I had the doctor’s office call me as soon as they opened.

Cowboy already has an appointment tomorrow, so they also scheduled Badger in with her doctor at the same time.

It’s a big practice. 

We all go to the same office, just with three different doctors.

Maybe we’ll finally get to the bottom of what’s going on.

I had a productive indoor day. 

I didn’t feel like being outside.

I caught up on the weekend laundry and put Heron’s clothes into storage boxes. 

Heron keeps his clothes on my couch.

Honestly, his RV has a mildew smell, so he just keeps his clothes in my house.

I brought out a rolling cart and gathered all the dog and cat toys, putting them on it.

We’ve been keeping them hidden in my bedroom because Raven’s kids lose and destroy them. 

Badger says I’m making too many changes, but at least the cart rolls, and I can just shove it back in my room when the kids start coming back.

Lady can be very childlike for a dog.

Some of these toys haven’t been seen in three years, and she’s a tall dog. 

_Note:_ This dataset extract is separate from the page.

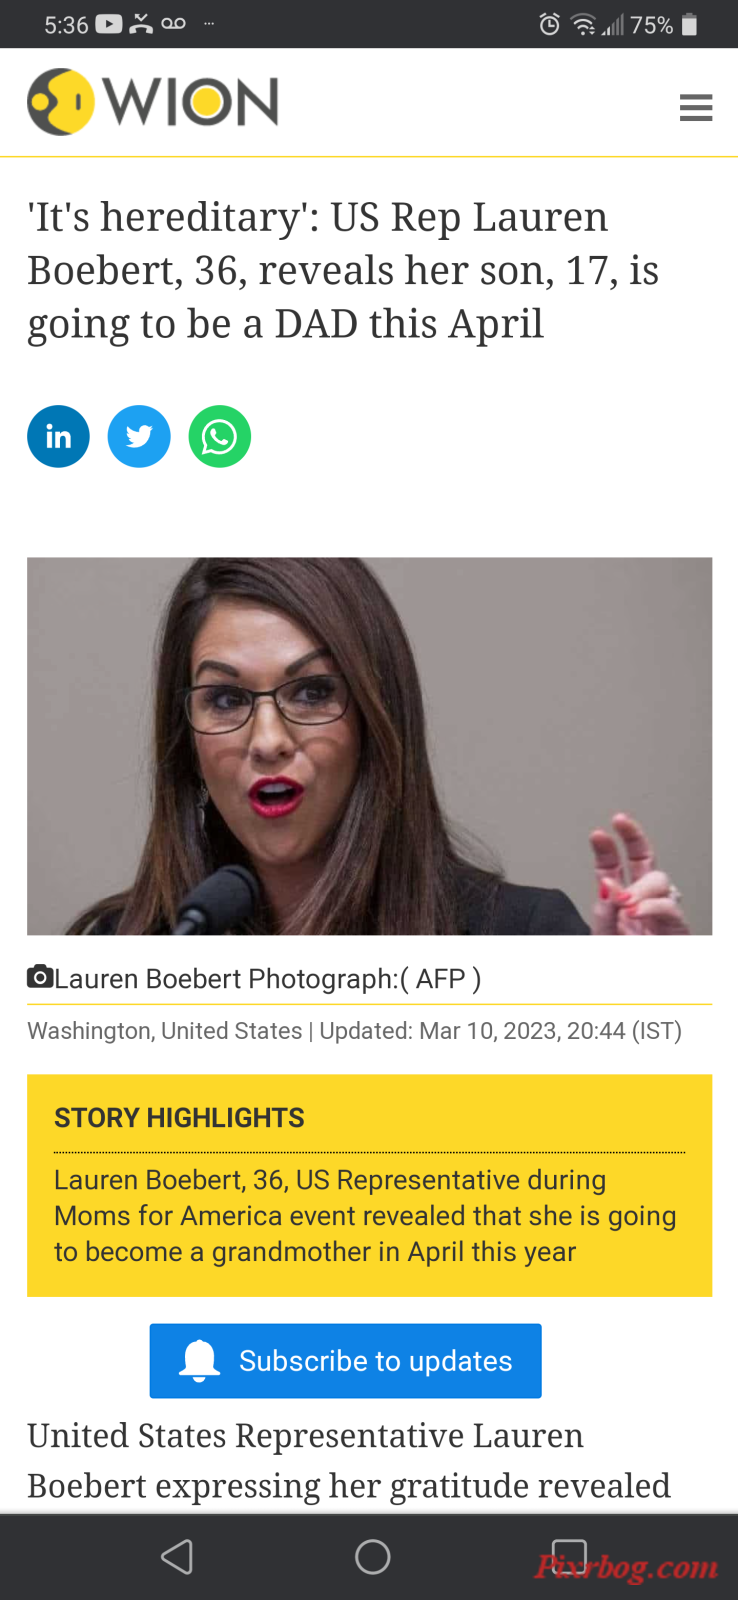Tap the Android home button
Image resolution: width=738 pixels, height=1600 pixels.
tap(372, 1556)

She’s been dragging toys off the cart all day, and I’ve been fussing at her like she’s a three-year-old dragging all the toys out of a toy box.

She can get them out but not put them back, at least not yet.

Give her enough treats, and we might get her to. 

Not entirely impossible. 

Heron taught her to shut doors.

Of course there’s always dishes, and I had to fold two weeks worth of clothes.

What?

I said I wash clothes, I didn’t say I put them away.

Heron came back early from his girlfriend’s. 

He told me he didn’t come back early, but he also said he’d be back Tuesday. 

I’m fairly sure today is Monday, which means he definitely came back early.

He worked outside all day, went fishing most of the evening, and came home as red as a lobster. 

I only have one kid that tans, and that’s Raven, though that doesn’t really count since he stays brown like Cowboy all year long.

At 7 pm, a large van, like a church van, pulled up. 

I saw them over at the neighbor’s porch, so I told Badger to mute the TV and, if Lady wanted to Cujo bark, let her.

They came to my door and stood there a good ten minutes, knocking, waving at the camera, and saying hello.

I felt terrible, the woman looked about ready to pop, easily eight months pregnant. 

But I wasn’t going to the door for a bunch of strangers selling laundry detergent. 

They knew they were being recorded. 

The camera usually turns blue when it’s recording.

We also have a lot of cars in the driveway: two broken-down cars, the red car we drive to town, and Heron’s truck, which might also be broken down. 

So they probably figured someone was home.

I think Badger found a “no soliciting, do not knock” sign to put up on the house. 

I just don’t want strangers coming to the door when it’s just me and Badger here.

I’m not answering the door, especially not when it’s a man. 

This time it was a man and a woman.

Cowboy called as he usually does on his break. 

The plant wants him to be lead man.

I’d say it’s an honor. 

He’ll be in charge of making sure everyone does their jobs, but as Badger pointed out, if they don’t, Cowboy is the one who will get in trouble. 

This may be their way of nudging out the employee who refuses to retire.

It doesn’t come with any perks. 

I think it’s bedtime. 

Tomorrow will be another early morning. 

I know, I know, I’m usually up early anyway, but there might be a small chance I sleep in one day.

2 comments:

Jeanette said...

I never open the door to strangers either!

Jane said...

Jeanette: I’m glad I’m not the only one. You just never know who is on the other side these days.